On the heels of my post on the Valley of Death, Ben Horowitz of venture capital firm Andreessen Horowitz posted on Ron Conway and his network (Ron Conway Explained) and the value of social capital (connections) more than financial capital (cash) to help startups get off the ground.
Conway is one of the Silicon Valley's uber angels, and I have often spoken about the key role he has attributed to his own social networks when evaluating the potential of new startups. In essence, anyone can invest cash in a new venture, so if cash isn't scarce, the distinctive advantage will go to those new ventures with the best networks connecting them to other future employers, lawyers, investors, and customers.
In investing, Conway asks: "can my network make this company successful?"
If we're truly interested in understanding and supporting the emergence of new ventures we must recognize the primacy of connections. As the story Ben related shows, connections are key to finding cash. In theory, cash can help you find connections, but not always with the right people or for the right reasons.
As public agencies step up their funding of small technology-based businesses, they would be wise to make sure cash isn't their only contribution. The DOE, SBA and the variety of SBIR/STTR programs that are ramping up funding of university and laboratory research commercialization should match these cash investments with their clout in convening the broad ranging networks in which they sit.
The challenge is in replicating and scaling what Conway does.
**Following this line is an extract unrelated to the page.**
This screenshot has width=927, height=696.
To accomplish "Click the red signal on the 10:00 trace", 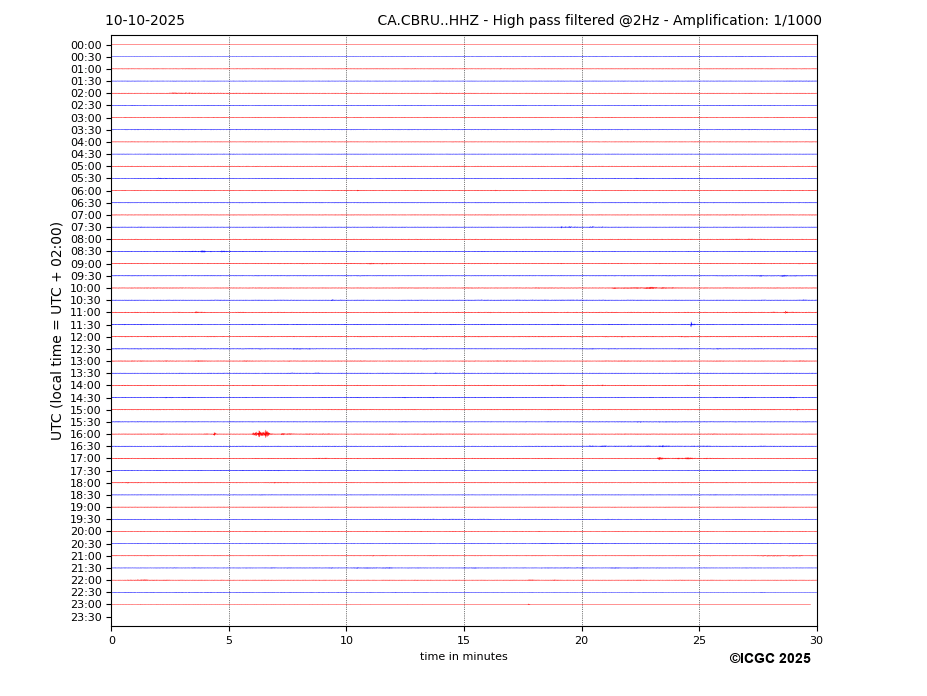I will tap(648, 288).
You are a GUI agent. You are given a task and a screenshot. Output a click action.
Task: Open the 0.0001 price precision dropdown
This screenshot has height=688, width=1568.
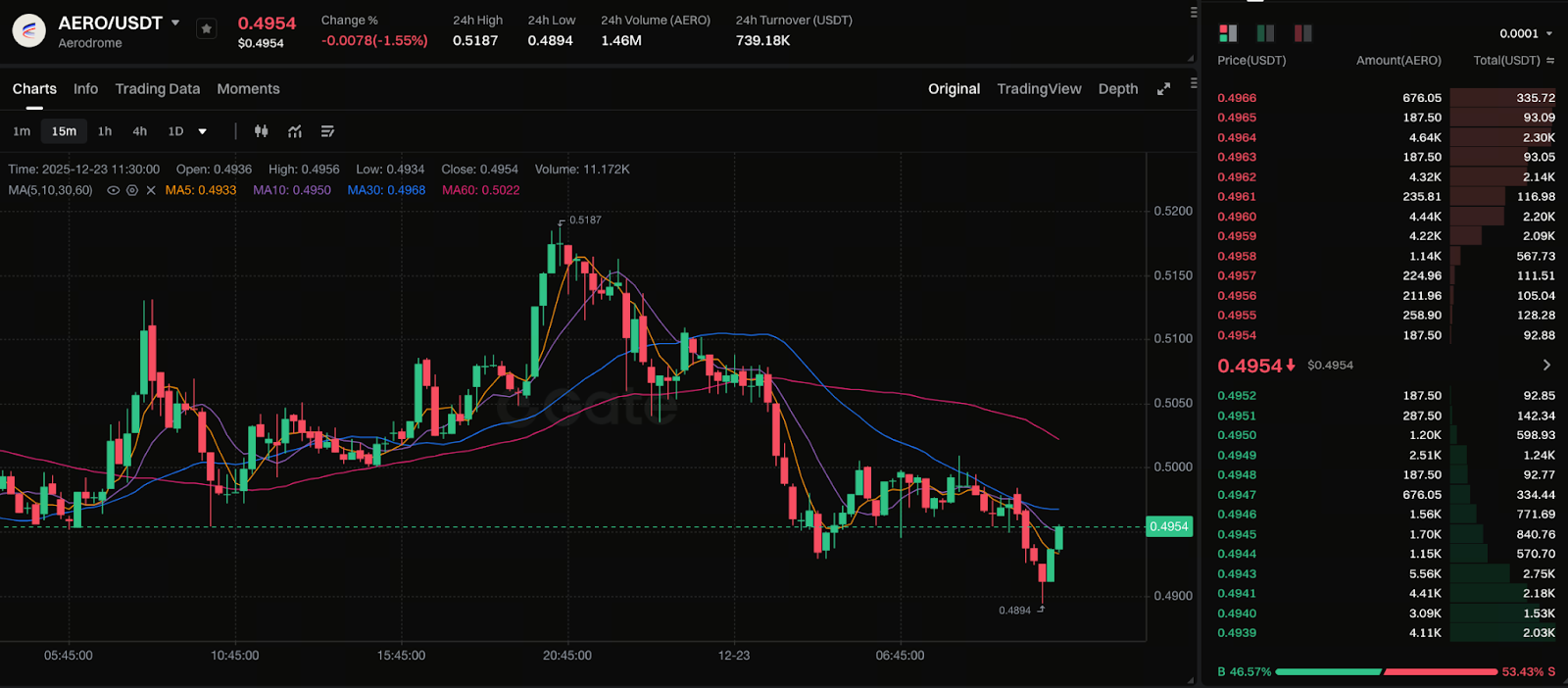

Individually, he can manage how everyone behaves in his network (including rewarding good networking behaviors and punishing bad ones). As Ben Horowitz suggests (and I abridge here), Conway is good at this because he has:
• A ridonkulous work ethic—If Ron’s awake, he’s working...
• Pure motives—Ron does what he does, because he likes helping people succeed in business...
• Super human courage—Ron fears no man and he definitely fears no phone call...Ron’s network is always on.
• A way of doing business—This is the unspoken key to Ron’s success...he acts with extreme prejudice when it comes to the proper way to conduct oneself in a relationship.
Try to imagine putting this into a job description. As a formal job the ability to own and manage in this way goes out the window. Instead, there need to be more structural approaches to achieving the same objective. This is the challenge for all of us.
Great thoughts and comments! Clearly, identifying and developing ties with people like Conway is crucial to success.
The observation you made is a much more powerful one fto explain (and to advise entrepreneurs on how to deal with) the 'valley of death' phenomenon. Even in times like these, cash may be hard to find, but it would be a stretch to call it scarce for the right opportunity/entrepreneur/idea combination. Having a network that works, on the other hand, may be easier to consider a scarce resource, particularly for those newer to being entrepreneurs. You said as much in your op-ed in the Chronicle of Higher Ed (2010).
A lot of research has come out recently looking at this very issue, including some simulation work I am involved with in these area. The findings from this work, taken collectively, are interesting. Size doesn't matter, and can even be a hindrance to survival and growth. Rather, the advantage comes from finding and developing the 'right' networks -- presumably that's where Conway's connections help entrepreneurs succeed. It also depends on the type of environment the entrepreneur is operating in. The same network (and type of network) in Silicon Valley may not work as well in Research Triangle Park, or one built from a US base should not look or work the same as one in Japan or China.